Official Identifies One Suspect in Attack at Texas Anti-Islam Event

A law enforcement official Monday identified one of two gunmen who opened fire at an anti-Islam event in Garland, Tex., as Elton Simpson of Phoenix, and the police and F.B.I. agents in that city searched an apartment believed to be connected to him, with much of the Autumn Ridge apartment complex cordoned off through the night. At the same time, the F.B.I. office in Dallas confirmed that it was providing investigators and a bomb technician to aid the police in Garland, a city just outside Dallas.
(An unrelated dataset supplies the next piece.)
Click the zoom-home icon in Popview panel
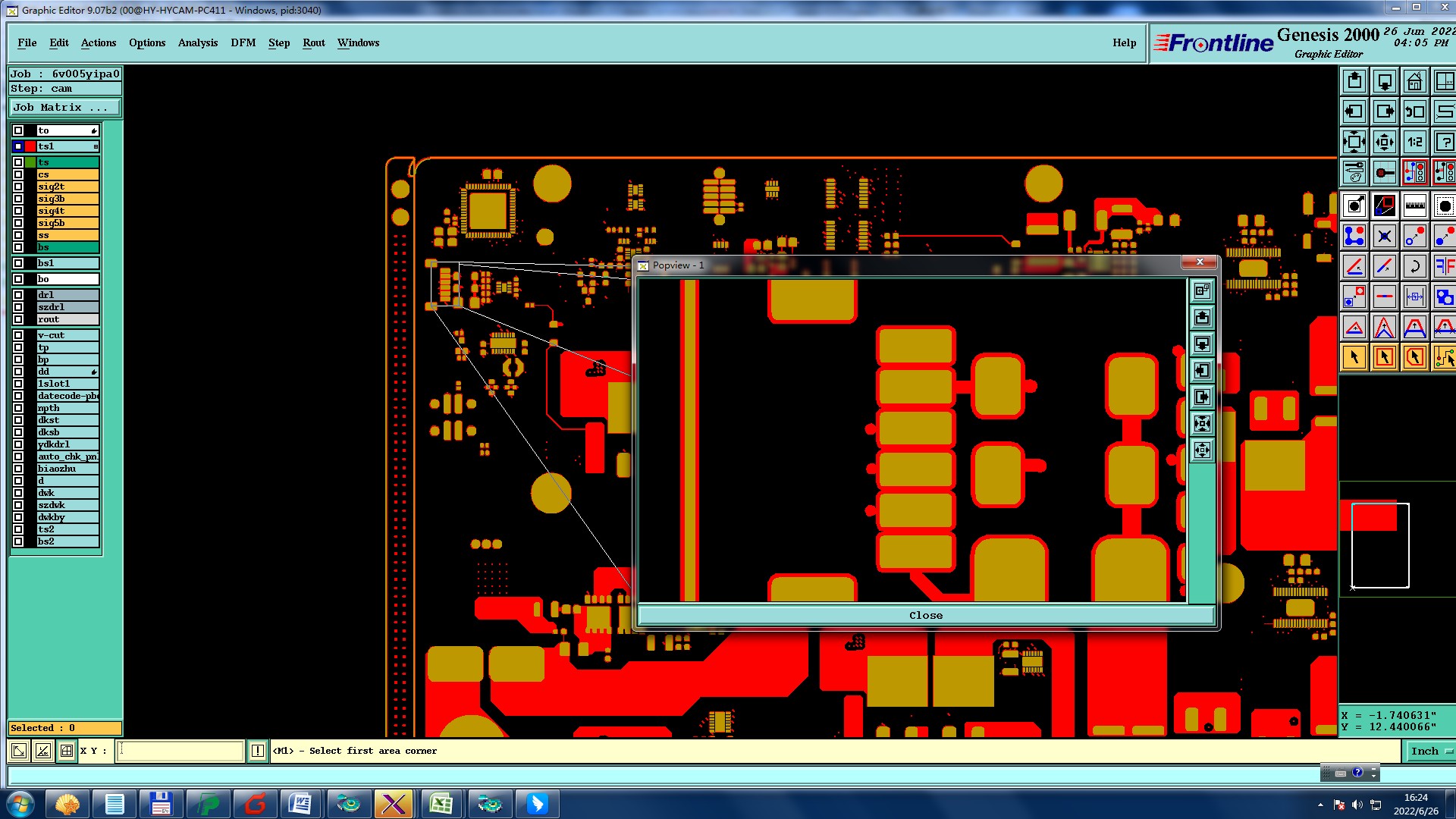pyautogui.click(x=1202, y=290)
Officials did not give a motive for the attack Sunday evening, in which a security guard was wounded before the two attackers were shot and killed by police officers. But at the Texas event, people were invited to present cartoons of the Prophet Muhammad, which are considered offensive by many Muslims and have drawn violent responses in the past. Shortly before the shooting, messages were posted on Twitter with the hashtag #texasattack, including one saying, “May Allah accept us as mujahideen.”

In 2010, federal prosecutors in Arizona charged an Elton Simpson with plotting to travel to Somalia “for the purpose of engaging in violent jihad,” and then lying to a federal agent. A judge found him guilty of lying to the agent, but said the government had not proved that his plan involved terrorism, and sentenced him to three years’ probation.

The shooting began shortly before 7 p.m. outside the Curtis Culwell Center at an event organized by the American Freedom Defense Initiative, which also uses the name Stop Islamization of America and is based in New York.